Во время любви Вишневского к этой девушке в церкви села Фарбованой был священник, которого называют Платоном. Он имел будто довольно общую русским людям слабость, что трезвый «на все добре мовчал», а выпивши — любил говорить и даже «правду-матку рiзать».
На другой день, после того как Вишневский встал с ковра, он радостно объявил утром Степаниде Васильевне важную новость.
Гапка ощутила в себе биение новой жизни.
— И то, что от нее родится, уж не будет моим крепаком, а будет вольным, — сказал Вишневский.
Степанида Васильевна встала и поцеловала мужа в голову.
Это был редкий дар любви со стороны Степана Ивановича, потому что все великое множество его детей были писаны за ним «душами» и благополучно исправляли паньщину на его полях.
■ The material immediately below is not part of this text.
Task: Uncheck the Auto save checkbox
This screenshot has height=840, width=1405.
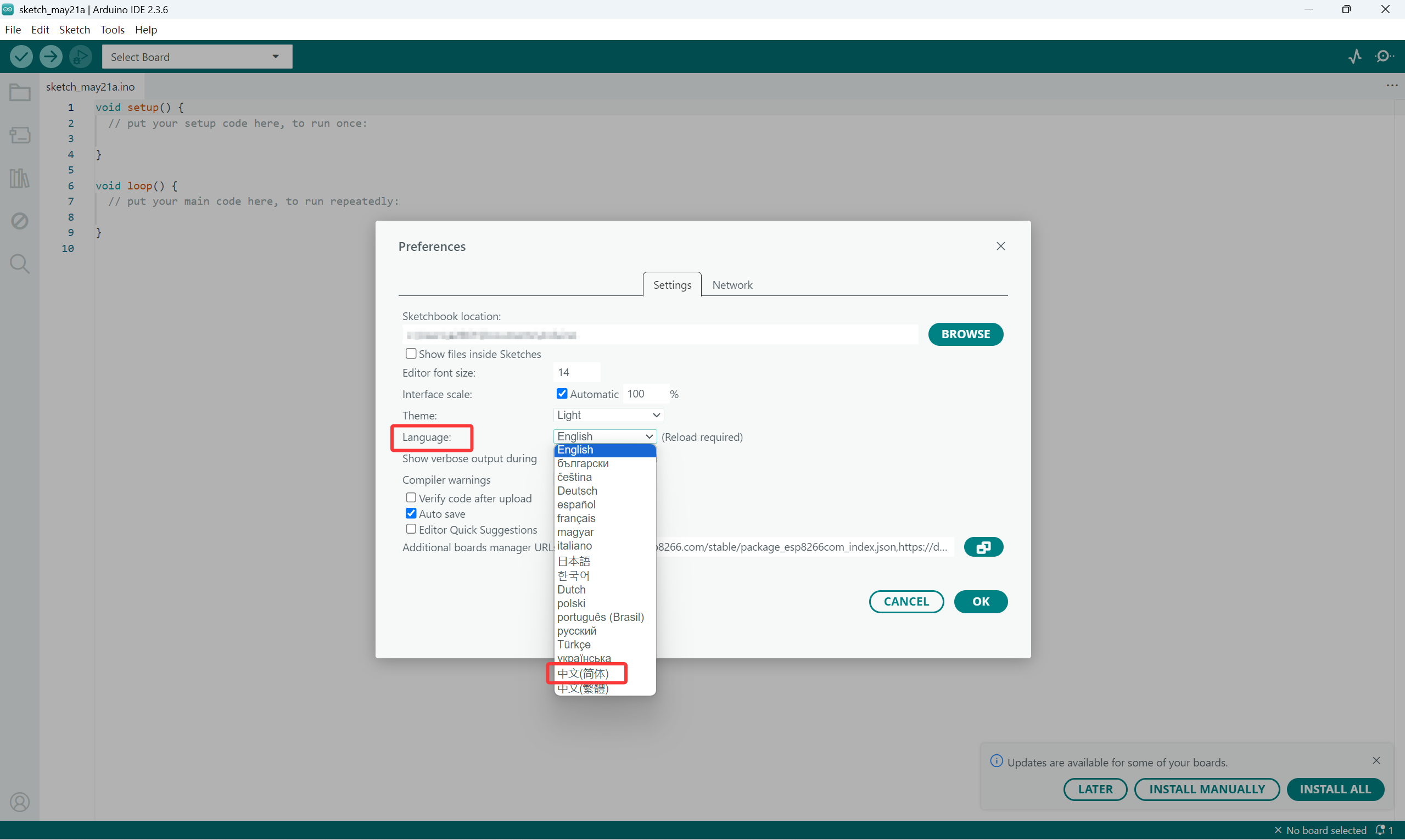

И Гапочка была веселенькая.
А через час она пошла себе рвать малину, и тогда к садовой ограде подошел в правдивом настроении отец Платон. Он увидал девушку и заговорил с ней пастырским тоном:
— Що, дiвчинка — весела?.. Веселись, веселись, — iшь малынку сладéньку… а як родышь дытынку маленьку, так тоди тобе буде по потылице…
— Зачем так? — оглянулась на него вбок Гапка, вдруг внезапно сконфуженная и огорченная… потому что — как это ни странно — Вишневского любили многие женщины, делавшиеся сначала его любовницами против своей воли. И Гапка чувствовала то же самое и спросила: зачем ей непременно надлежит быть прогнанной: как только она родит дытыну.
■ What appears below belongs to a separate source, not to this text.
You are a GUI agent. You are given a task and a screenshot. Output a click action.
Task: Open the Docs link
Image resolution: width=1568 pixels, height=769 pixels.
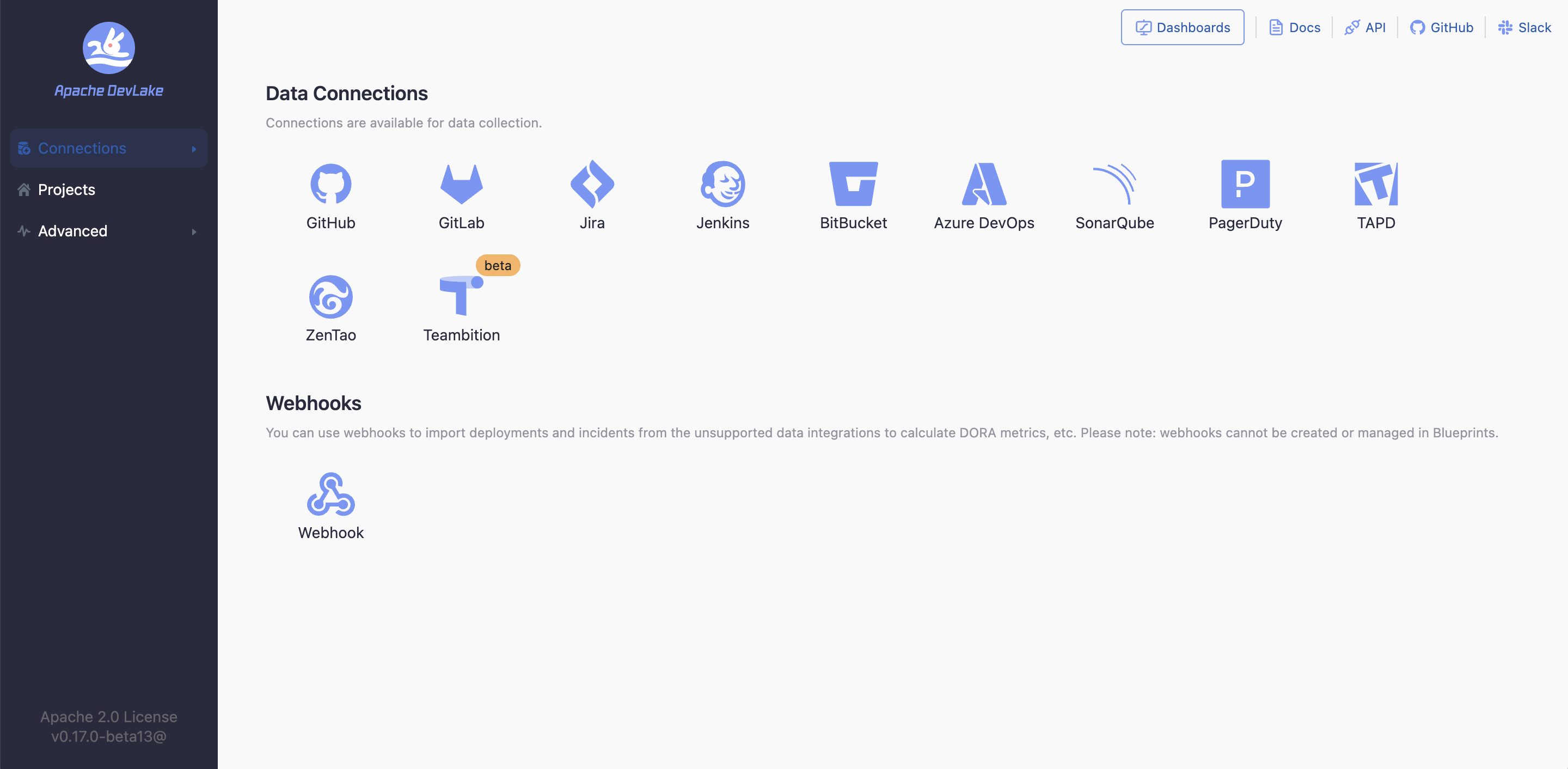1295,27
— А затем, — отвечал батюшка, — що на панском дворе не держат коровку по второму теленку.
Только всей и причины было со стороны отца Платона, а Гапочка была впечатлительна, особенно в новом, чутком состоянии своего организма, и стала горько плакать; но, как скрытная малороссиянка, она ни за что не хотела сказать, о чем плачет. Степан Иванович сам о всем доведался: люди видели, как священник говорил с Гапкою, и донесли пану, а тот сейчас потребовал своего духовного отца к себе на исповедь и говорит ему:
— Что такое ты насказал Гапци?
Священник не мог решиться сказать, что он говорил девушке, и говорит:
— Не помню.
Вишневский взбесился и заорал:
— Ага!.. я теперь тебя знаю: это ты сам до нее мазавься… Ты думал, що вона мене на тебя змiняе?
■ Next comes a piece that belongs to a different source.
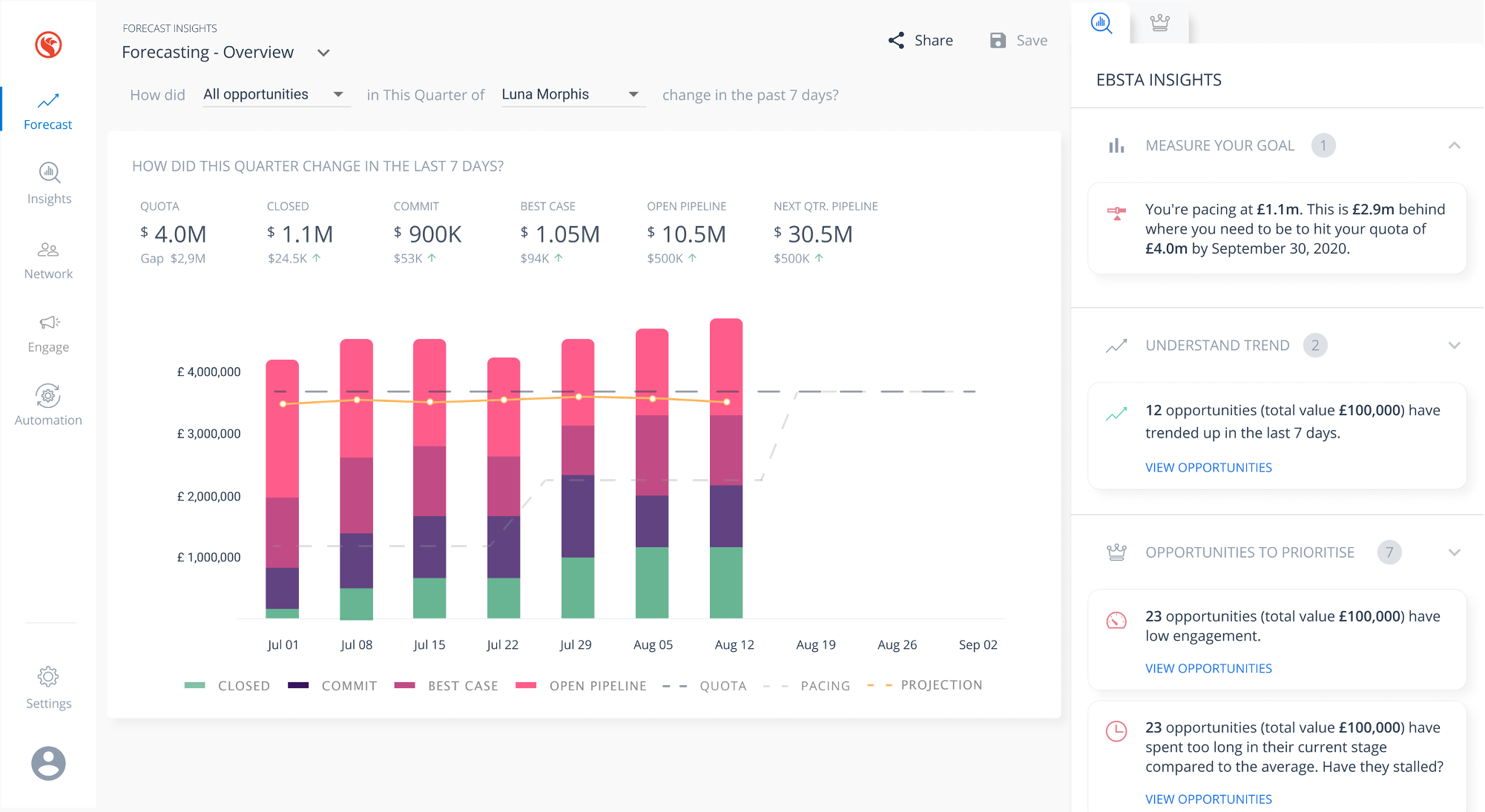Click the Share icon button
Image resolution: width=1485 pixels, height=812 pixels.
pos(896,41)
— Что вы, что вы, ваша милость…
— Нечего «моя милость». Моя милость только тем тебя помилует, что, как духовный сын твой, я бить тебя не велю, а пускай тебя уберут, як слiд, и проведут по селу, шоб бачили, якш ты паскудник…
Несчастного взяли, раздели, всунули его в рогожный куль, из которого была выставлена в прорез одна голова, и в волосы ему насыпали пуху и в таком виде провели по всему селу.